Shoe kelimesi Türkçe’de “ayakkabı” anlamına gelir. Ayakkabılar, insanlar tarafından giyilen ve ayakları koruyan bir tür ayakkabıdır.

  1. I need to buy a new pair of shoes for my sister’s wedding. (Kız kardeşimin düğünü için yeni bir ayakkabı çifti almam gerekiyor.)
  2. My dog chewed up my favorite pair of shoes. (Köpeğim favori ayakkabılarımı parçaladı.)
  3. These shoes are too tight.
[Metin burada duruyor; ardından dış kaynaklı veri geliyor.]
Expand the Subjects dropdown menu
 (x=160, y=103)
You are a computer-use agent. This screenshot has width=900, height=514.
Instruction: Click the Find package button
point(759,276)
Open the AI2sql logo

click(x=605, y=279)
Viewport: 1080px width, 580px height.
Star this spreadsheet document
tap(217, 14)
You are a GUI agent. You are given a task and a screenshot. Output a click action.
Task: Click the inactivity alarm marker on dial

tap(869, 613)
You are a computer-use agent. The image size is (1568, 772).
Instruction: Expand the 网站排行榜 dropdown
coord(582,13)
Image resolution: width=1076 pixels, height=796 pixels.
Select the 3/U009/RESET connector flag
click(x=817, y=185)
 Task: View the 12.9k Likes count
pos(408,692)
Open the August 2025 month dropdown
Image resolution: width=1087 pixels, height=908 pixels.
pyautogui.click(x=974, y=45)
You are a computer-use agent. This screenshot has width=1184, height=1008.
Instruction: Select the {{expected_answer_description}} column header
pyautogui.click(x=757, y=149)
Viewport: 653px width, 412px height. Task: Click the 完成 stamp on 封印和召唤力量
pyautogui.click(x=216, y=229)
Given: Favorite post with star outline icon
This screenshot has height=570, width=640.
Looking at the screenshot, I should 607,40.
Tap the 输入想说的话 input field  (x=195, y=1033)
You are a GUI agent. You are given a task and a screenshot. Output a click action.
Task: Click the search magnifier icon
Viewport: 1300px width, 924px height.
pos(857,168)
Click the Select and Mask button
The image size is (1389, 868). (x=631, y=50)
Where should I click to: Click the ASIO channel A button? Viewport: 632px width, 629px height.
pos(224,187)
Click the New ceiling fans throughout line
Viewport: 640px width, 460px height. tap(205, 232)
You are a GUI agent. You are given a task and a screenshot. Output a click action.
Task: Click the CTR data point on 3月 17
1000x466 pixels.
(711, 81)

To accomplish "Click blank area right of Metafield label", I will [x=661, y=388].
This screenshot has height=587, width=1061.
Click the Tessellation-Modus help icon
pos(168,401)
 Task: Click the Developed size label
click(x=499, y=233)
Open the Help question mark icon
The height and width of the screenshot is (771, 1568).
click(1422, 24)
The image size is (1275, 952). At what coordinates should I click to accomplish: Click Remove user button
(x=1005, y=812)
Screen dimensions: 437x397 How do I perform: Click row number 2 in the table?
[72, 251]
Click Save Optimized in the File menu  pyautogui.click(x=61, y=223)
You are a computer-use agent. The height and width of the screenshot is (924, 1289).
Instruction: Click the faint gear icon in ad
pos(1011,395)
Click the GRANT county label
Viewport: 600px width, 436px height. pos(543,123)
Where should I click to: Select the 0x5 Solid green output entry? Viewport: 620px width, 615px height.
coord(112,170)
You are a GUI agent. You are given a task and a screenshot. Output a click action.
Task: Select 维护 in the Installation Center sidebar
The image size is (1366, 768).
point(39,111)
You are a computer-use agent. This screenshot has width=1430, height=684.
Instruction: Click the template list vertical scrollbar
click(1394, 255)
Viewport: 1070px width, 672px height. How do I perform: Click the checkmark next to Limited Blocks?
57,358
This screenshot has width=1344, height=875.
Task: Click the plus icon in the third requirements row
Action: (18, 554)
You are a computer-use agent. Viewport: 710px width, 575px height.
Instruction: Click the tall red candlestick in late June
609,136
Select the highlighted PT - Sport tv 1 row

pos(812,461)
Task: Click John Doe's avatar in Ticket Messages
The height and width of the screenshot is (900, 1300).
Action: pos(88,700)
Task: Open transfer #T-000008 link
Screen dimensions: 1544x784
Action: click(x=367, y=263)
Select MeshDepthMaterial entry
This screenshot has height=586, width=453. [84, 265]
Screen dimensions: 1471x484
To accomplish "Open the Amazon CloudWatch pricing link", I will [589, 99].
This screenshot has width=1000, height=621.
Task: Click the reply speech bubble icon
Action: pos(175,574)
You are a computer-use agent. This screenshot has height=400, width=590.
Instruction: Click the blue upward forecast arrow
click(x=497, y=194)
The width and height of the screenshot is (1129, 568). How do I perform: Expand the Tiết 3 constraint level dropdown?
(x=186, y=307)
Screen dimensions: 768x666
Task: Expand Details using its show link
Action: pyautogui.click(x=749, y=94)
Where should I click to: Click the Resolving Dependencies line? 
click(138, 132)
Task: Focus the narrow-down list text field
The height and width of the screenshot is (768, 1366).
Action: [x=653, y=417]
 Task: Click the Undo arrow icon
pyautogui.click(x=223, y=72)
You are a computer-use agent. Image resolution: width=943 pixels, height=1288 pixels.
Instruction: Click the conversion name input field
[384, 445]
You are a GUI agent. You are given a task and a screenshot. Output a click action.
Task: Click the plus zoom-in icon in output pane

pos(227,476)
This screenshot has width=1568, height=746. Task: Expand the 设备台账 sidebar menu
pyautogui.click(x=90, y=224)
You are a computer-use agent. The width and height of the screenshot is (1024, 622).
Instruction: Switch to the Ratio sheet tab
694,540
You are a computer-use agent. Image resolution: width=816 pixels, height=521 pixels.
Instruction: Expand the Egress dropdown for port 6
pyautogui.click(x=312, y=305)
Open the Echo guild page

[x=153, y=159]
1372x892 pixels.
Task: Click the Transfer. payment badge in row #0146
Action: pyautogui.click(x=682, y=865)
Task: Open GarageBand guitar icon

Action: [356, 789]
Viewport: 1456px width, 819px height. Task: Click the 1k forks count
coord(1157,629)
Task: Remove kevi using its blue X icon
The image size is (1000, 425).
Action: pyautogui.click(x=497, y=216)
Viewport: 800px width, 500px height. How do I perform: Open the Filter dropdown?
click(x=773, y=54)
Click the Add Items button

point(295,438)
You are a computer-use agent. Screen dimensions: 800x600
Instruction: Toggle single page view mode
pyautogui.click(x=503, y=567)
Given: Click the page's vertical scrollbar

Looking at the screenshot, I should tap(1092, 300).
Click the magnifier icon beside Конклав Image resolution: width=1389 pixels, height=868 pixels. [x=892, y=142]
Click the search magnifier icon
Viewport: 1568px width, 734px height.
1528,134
I need to get a bigger size. (Bu ayakkabılar çok dar, daha büyük bir beden almalıyım.)
  4. She has a collection of designer shoes that she never wears. (O, asla giymediği bir tasarımcı ayakkabı koleksiyonuna sahip.)
  5. I love the sound of high heels clicking on the floor. (Yüksek topukların zeminde tıklamasını seviyorum.)
  6. He took his shoes off before entering the mosque. (Camiiye girerken ayakkabılarını çıkardı.)
  7. I always wear comfortable shoes when I travel. (Seyahat ederken her zaman rahat ayakkabı giyerim.)
  8. The shoe store has a great selection of sneakers. (Ayakkabı mağazası harika bir spor ayakkabı seçkisine sahip.)
  9. She couldn’t decide which shoes to buy, so she bought both. (Hangi ayakkabıyı alacağına karar veremedi, o yüzden ikisini de aldı.)
  10. My mom always says to wear clean socks with my shoes. (Annem her zaman ayakkabılarımla temiz çorap giymemi söyler.)
  11. These shoes are too formal for a casual dinner party. (Bu ayakkabılar, rahat bir akşam yemeği partisi için çok resmi.)
  12. He polished his shoes until they shone like new. (Ayakkabılarını parlatarak yenileri gibi parlatı.)
  13. I slipped on the wet floor because my shoes didn’t have any traction. (Ayakkabılarımın tutuşu olmadığı için ıslak zeminde kaydım.)
  14. My son’s feet grew so fast, he outgrew his shoes in just a few months. (Oğlumun ayakları çok hızlı büyüdü, birkaç ay içinde ayakkabıları küçüldü.)
  15. She wore high-heeled shoes to the job interview to make a good impression. (İyi bir izlenim bırakmak için iş görüşmesine yüksek topuklu ayakkabı giydi.)
  16. He tied his shoes so tightly that they left marks on his feet. (Ayakkabılarını çok sıkı bağladı, ayaklarına izler bıraktı.)
  17. She kicked off her shoes and jumped into the pool. (Ayakkabılarını çıkardı ve havuza atladı.)
  18. I always keep a spare pair of shoes in my car, just in case. (Her zaman yedek ayakkabı ç
  1. The shoes I bought online didn’t fit properly, so I had to return them. (Online olarak aldığım ayakkabılar doğru şekilde oturmadı, bu yüzden geri göndermek zorunda kaldım.)
  2. The hiking trail was rocky and muddy, so I wore my sturdy hiking shoes. (Yürüyüş patikası kayalık ve çamurluydu, bu yüzden sağlam yürüyüş ayakkabılarımı giydim.)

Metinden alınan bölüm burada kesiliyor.